Memory efficient power set algorithm

2019-01-12 01:12发布

问题:

Trying to calculate all the subsets (power set) of the 9-letter string 'ABCDEFGHI'.

Using standard recursive methods, my machine hits out of memory (1GB) error before completing. I have no more physical memory.

How can this be done better? Language is no issue and results sent to the standard output is fine as well - it does not need to be held all in memory before outputting.

回答1:

There is a trivial bijective mapping from the power set of X = {A,B,C,D,E,F,G,H,I} to the set of numbers between 0 and 2^|X| = 2^9:

Ø maps to 000000000 (base 2)

{A} maps to 100000000 (base 2)

{B} maps to 010000000 (base 2)

{C} maps to 001000000 (base 2)

...

{I} maps to 000000001 (base 2)

{A,B} maps to 110000000 (base 2)

{A,C} maps to 101000000 (base 2)

...

{A,B,C,D,E,F,G,H,I} maps to 111111111 (base 2)

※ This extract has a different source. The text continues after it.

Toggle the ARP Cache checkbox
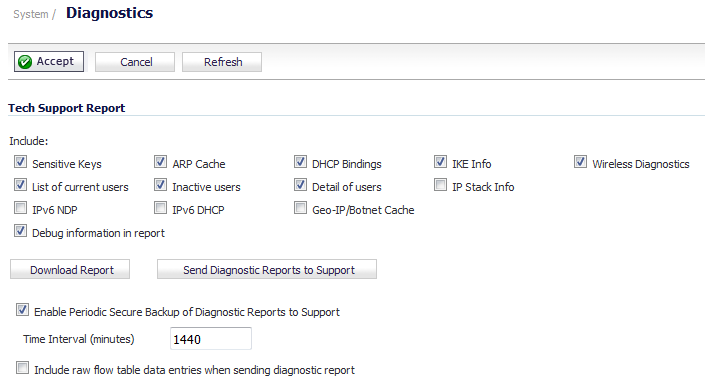705x388 pixels. (x=161, y=162)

You can use this observation to create the power set like this (pseudo-code):

Set powerset = new Set();
for(int i between 0 and 2^9)
{
  Set subset = new Set();
  for each enabled bit in i add the corresponding letter to subset
  add subset to powerset
}

In this way you avoid any recursion (and, depending on what you need the powerset for, you may even be able to "generate" the powerset without allocating many data structures - for example, if you just need to print out the power set).



回答2:

I would use divide and conquer for this:

Set powerSet(Set set) {
  return merge(powerSet(Set leftHalf), powerSet(Set rightHalf));
}

merge(Set leftHalf, Set rightHalf) {
  return union(leftHalf, rightHalf, allPairwiseCombinations(leftHalf, rightHalf));
}

That way, you immediately see that the number of solutions is 2^|originalSet| - that's why it is called the "power set". In your case, this would be 2^9, so there should not be an out of memory error on a 1GB machine. I guess you have some error in your algorithm.



回答3:

a little scheme solution

(define (power_set_iter set)
  (let loop ((res '(())) 
             (s    set ))
    (if (empty? s)
        res
        (loop (append (map (lambda (i) 
                             (cons (car s) i)) 
                           res) 
                      res) 
              (cdr s)))))

Or in R5RS Scheme, more space efficient version

(define (pset s)
  (do ((r '(()))
       (s s (cdr s)))
      ((null? s) r)
    (for-each 
      (lambda (i) 
        (set! r (cons (cons (car s) i) 
                      r)))
      (reverse r))))


回答4:

I verified that this worked well:

#include <iostream>

void print_combination(char* str, char* buffer, int len, int num, int pos)
{
  if(num == 0)
  {
    std::cout << buffer << std::endl;
    return;
  }

  for(int i = pos; i < len - num + 1; ++i)
  {
    buffer[num - 1] = str[i];
    print_combination(str, buffer, len, num - 1, i + 1);
  }
}

int main()
{
  char str[] = "ABCDEFGHI";
  char buffer[10];
  for(auto i = 1u; i <= sizeof(str); ++i)
  {
    buffer[i] = '\0';
    print_combination(str, buffer, 9, i, 0);
  }
}


回答5:

How about this elegant solution? Extend the code which generates nCr to iterate for r=1 till n!

#include<iostream>
using namespace std;

void printArray(int arr[],int s,int n)
{
    cout<<endl;
    for(int i=s ; i<=n-1 ; i++)
        cout<<arr[i]<<" ";
}

void combinateUtil(int arr[],int n,int i,int temp[],int r,int index)
{
    // What if n=5 and r=5, then we have to just print it and "return"!
    // Thus, have this base case first!
    if(index==r)
    {
        printArray(temp,0,r);
        return;
    }  

    // If i exceeds n, then there is no poin in recurring! Thus, return
    if(i>=n)
        return;


    temp[index]=arr[i];
    combinateUtil(arr,n,i+1,temp,r,index+1);
    combinateUtil(arr,n,i+1,temp,r,index);

}

void printCombinations(int arr[],int n)
{
    for(int r=1 ; r<=n ; r++)
    {
        int *temp = new int[r];
        combinateUtil(arr,n,0,temp,r,0);
    }
}



int main()
{
    int arr[] = {1,2,3,4,5};
    int n = sizeof(arr)/sizeof(arr[0]);

    printCombinations(arr,n);

    cin.get();
    cin.get();
    return 0;
}

The Output :

1 
2 
3 
4 
5 
1 2 
1 3 
1 4 
1 5 
2 3 
2 4 
2 5 
3 4 
3 5 
4 5 
1 2 3 
1 2 4 
1 2 5 
1 3 4 
1 3 5 
1 4 5 
2 3 4 
2 3 5 
2 4 5 
3 4 5 
1 2 3 4 
1 2 3 5 
1 2 4 5 
1 3 4 5 
2 3 4 5 
1 2 3 4 5